晨阳:那时离北战事吃紧,主子的两日期限已近在眼前。我急得上火,偏生槐州那群蠹吏还在推诿扯皮。"最后还是落霞关守将姜大人亲自提刀作保,他们才不情不愿地开了粮仓
他说到这里,沉默一会儿,看了眼唐倾晚。
晨阳:我在离北大营见到世子爷时,他伤得很重听闻二位公子被困阒都,世子爷当场就要点兵可王爷的军令压下来,连帅帐前的火把都跟着晃了三晃。
闻言,唐倾晚神色微暗,但是没有打算在这个话题上停留。
唐倾晚:骨津,你当时来茨州调粮,周桂没有槐州州府那么难缠,怎么如今也愁眉不展?
骨津被点到名字,竟然有些错愕。在座的都发觉他的心不在焉
骨津:此次奉命督察茨州军粮,倒未遇刁难,粮车早早押送前线,我还奉命追至鸿雁东山脉。在那里……见到了王爷。
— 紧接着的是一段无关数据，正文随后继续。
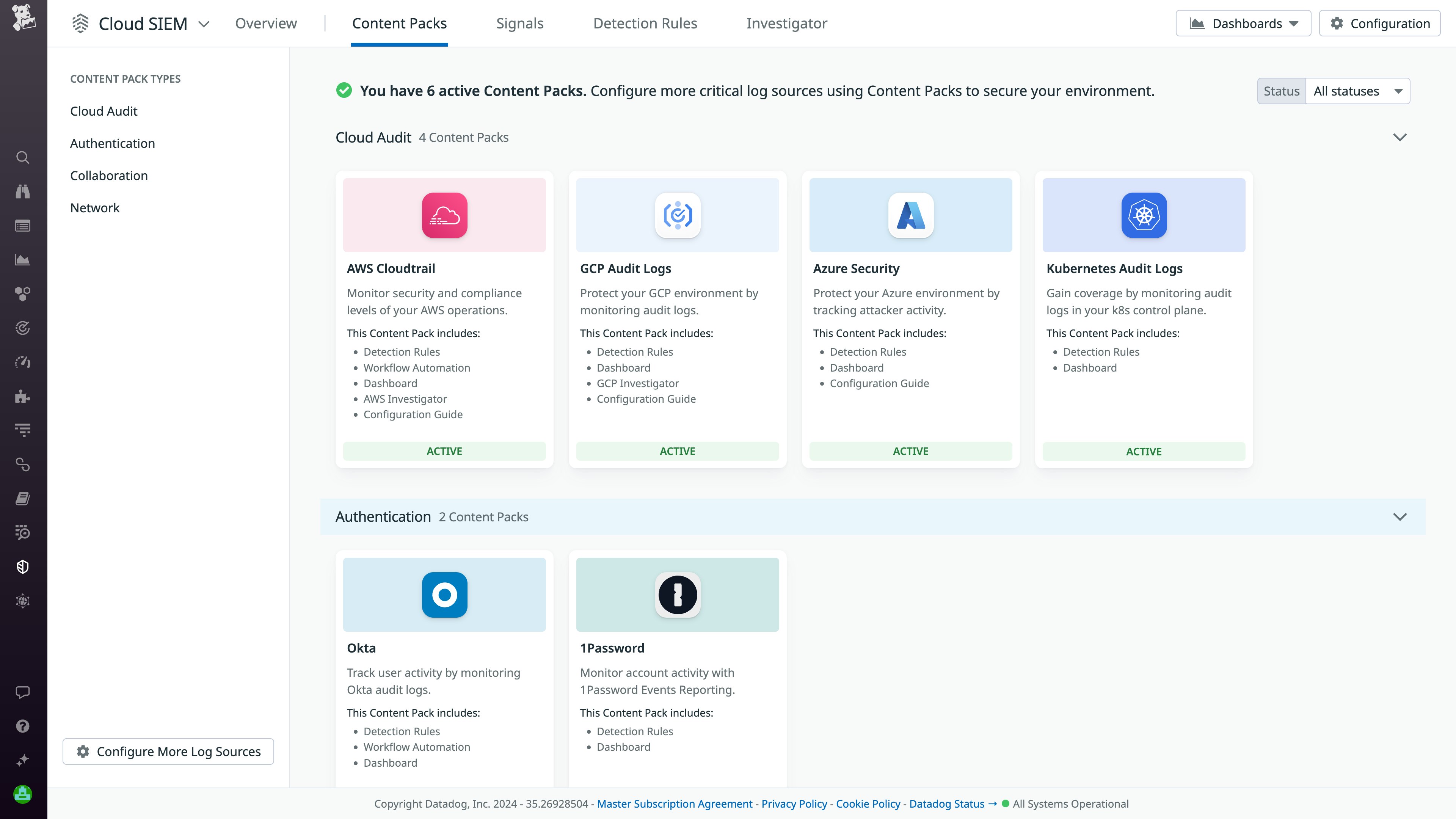Click the integrations puzzle piece icon
Image resolution: width=1456 pixels, height=819 pixels.
click(x=23, y=396)
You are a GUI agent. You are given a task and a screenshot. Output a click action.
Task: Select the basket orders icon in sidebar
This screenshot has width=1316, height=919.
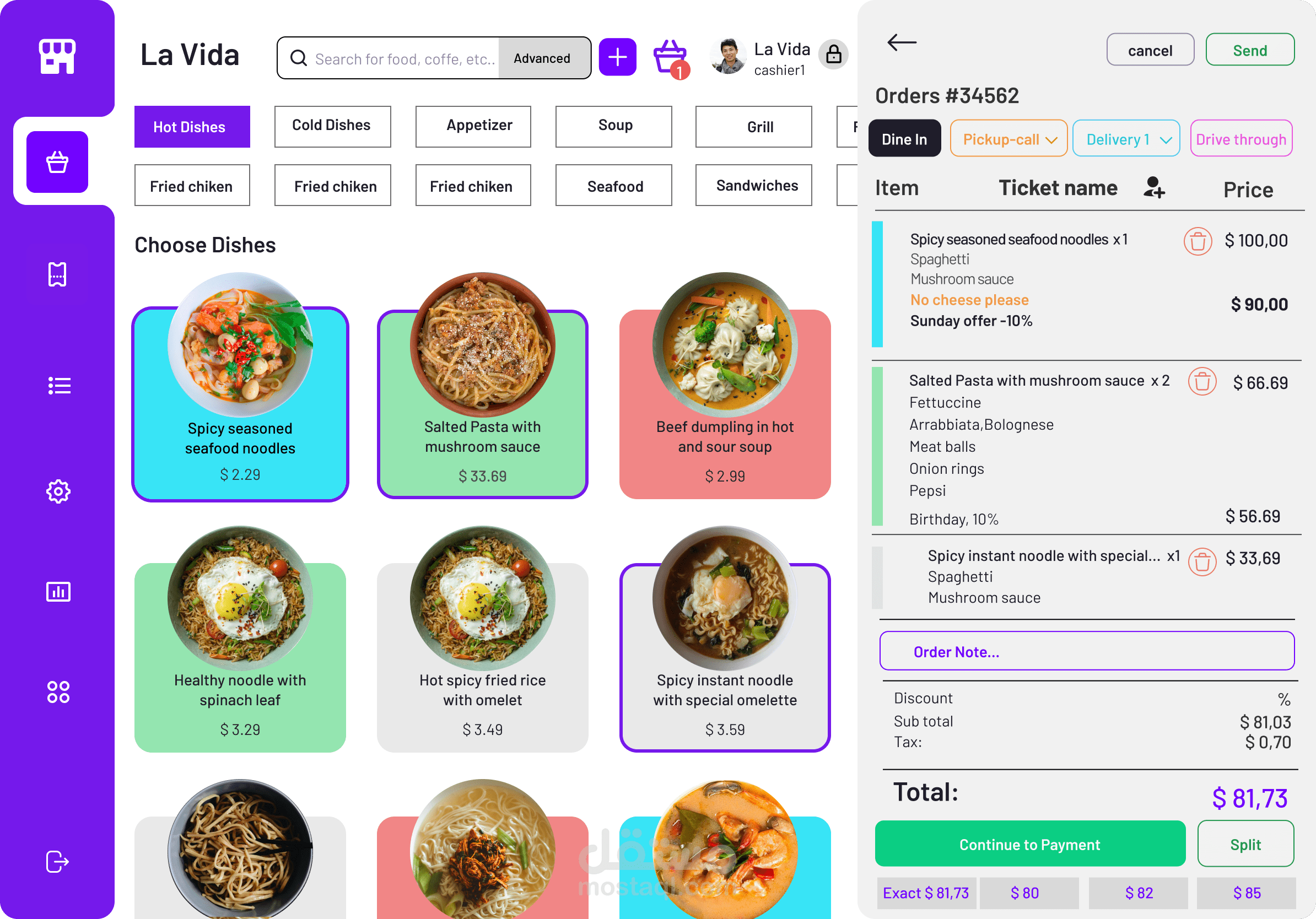[x=57, y=162]
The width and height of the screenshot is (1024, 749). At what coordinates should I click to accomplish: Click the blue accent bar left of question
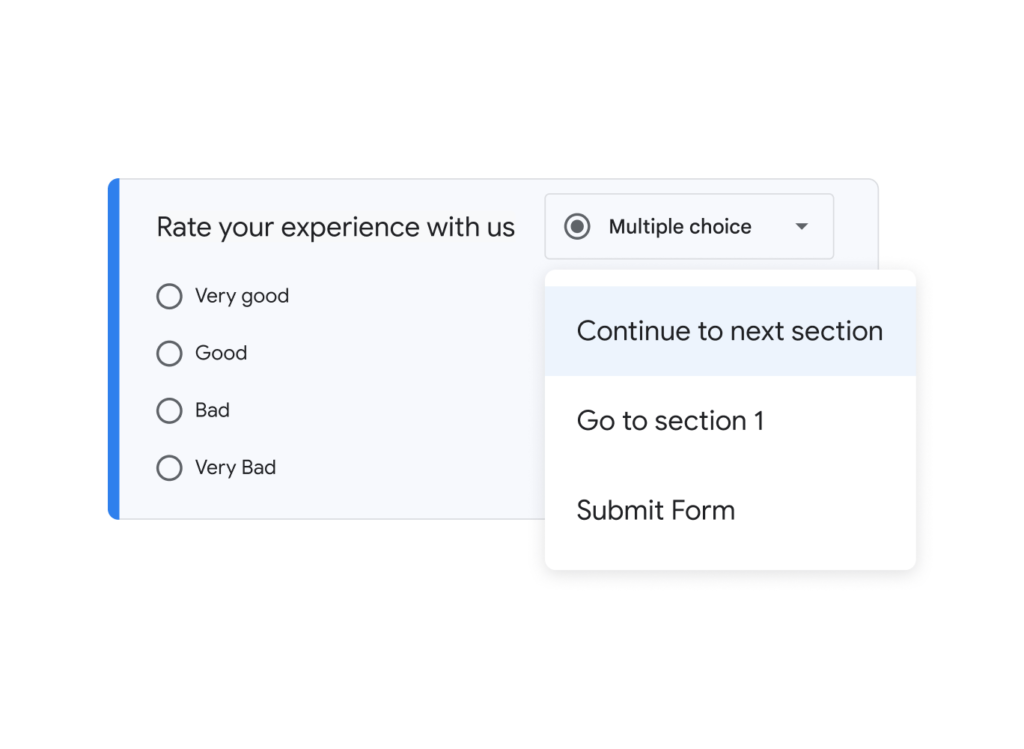[113, 350]
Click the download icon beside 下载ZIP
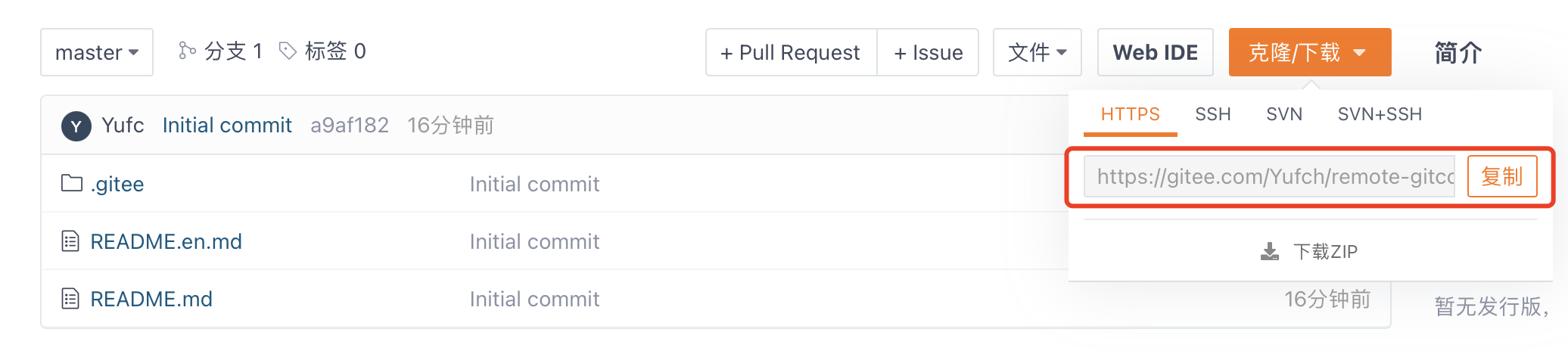1568x357 pixels. [1270, 251]
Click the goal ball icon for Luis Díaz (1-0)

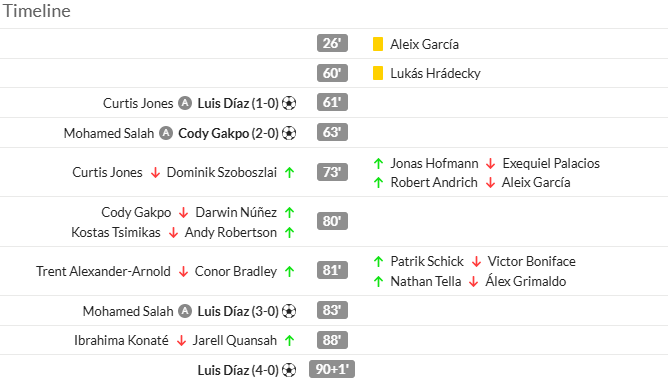pyautogui.click(x=289, y=103)
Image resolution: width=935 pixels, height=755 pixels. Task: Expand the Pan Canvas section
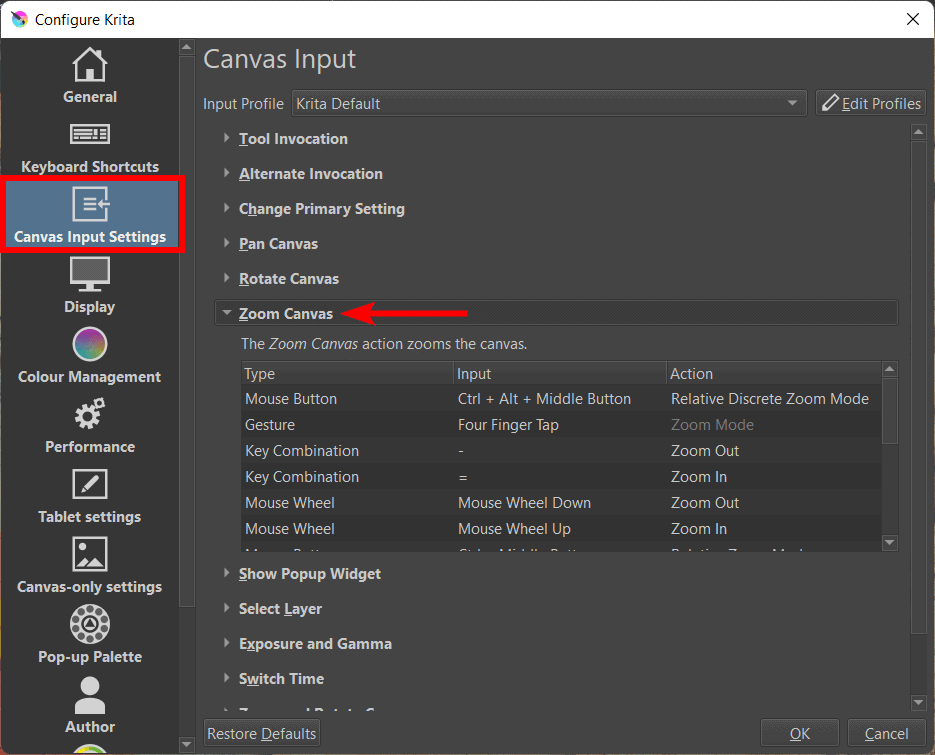(x=278, y=243)
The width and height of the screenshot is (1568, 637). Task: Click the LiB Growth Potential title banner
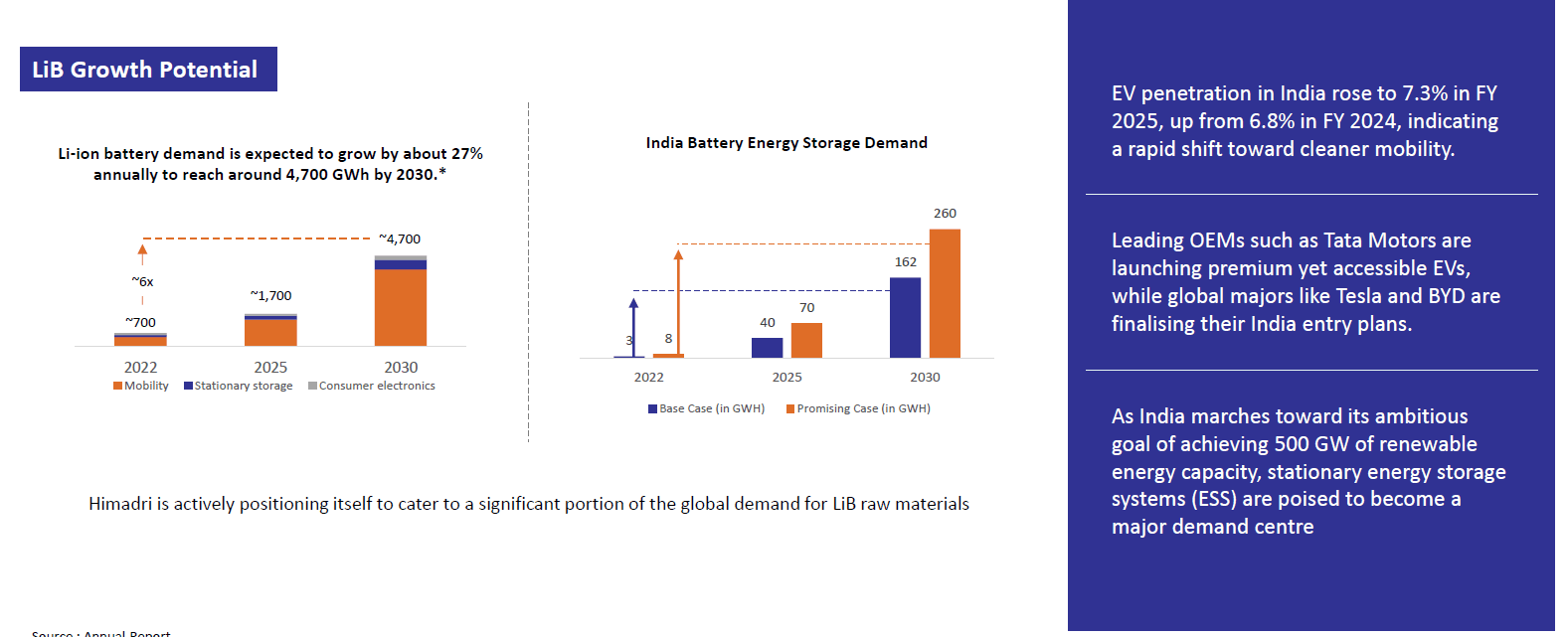pos(148,70)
骨津:我听说公子二人出了阒都,一直在等你们归家。后来和晨阳在军中碰头,才知道二位公子停在了茨州,所以便赶向这里
离北就在茨州北方,按道理他们应该比乔天涯更快。
唐倾晚没再开口,把目光投向沈泽川,后者了然,指尖微敲着桌面,略了过去,对乔天涯说
沈泽川:你呢?详说
乔天涯在椅把手上架着手臂,回答得很快
乔天涯:我追查至薛府内宅,檐下血迹未干,却寻不见活人踪迹。"后来在偏院柴房找到个半死不活的小厮,才知——薛修卓早把纪纲师父转移到了东龙牙行,先生不知所踪
乔天涯:我们晚了一步……城门也出不去,因为三公子给的权力,短时间内便只能在阒都里躲藏
乔天涯:那时他带着残部正避世家追捕,我们两路人马汇在一处,却像困兽般被韩丞的铁桶阵逼回城内。我们踩着梅宅后墙的碎瓦,藏在了宅子里
听到梅宅,唐倾晚想到了什么
唐倾晚:你们是不是找到了二哥从潘家套出来的阒都官沟分布图?
乔天涯:不错,阴差阳错地成为逃脱阒都的钥匙,也算是歪打正着了
费盛:我们是从官沟爬出来的
费盛:每条官沟都是新掘的——外窄如鼠道,内宽可容人。干燥处整整齐齐码着桐油烛、火石,还有用油纸包好的黍米饼。"这般手笔……除了他,谁会在逃命沟里还备着上等蜂蜡?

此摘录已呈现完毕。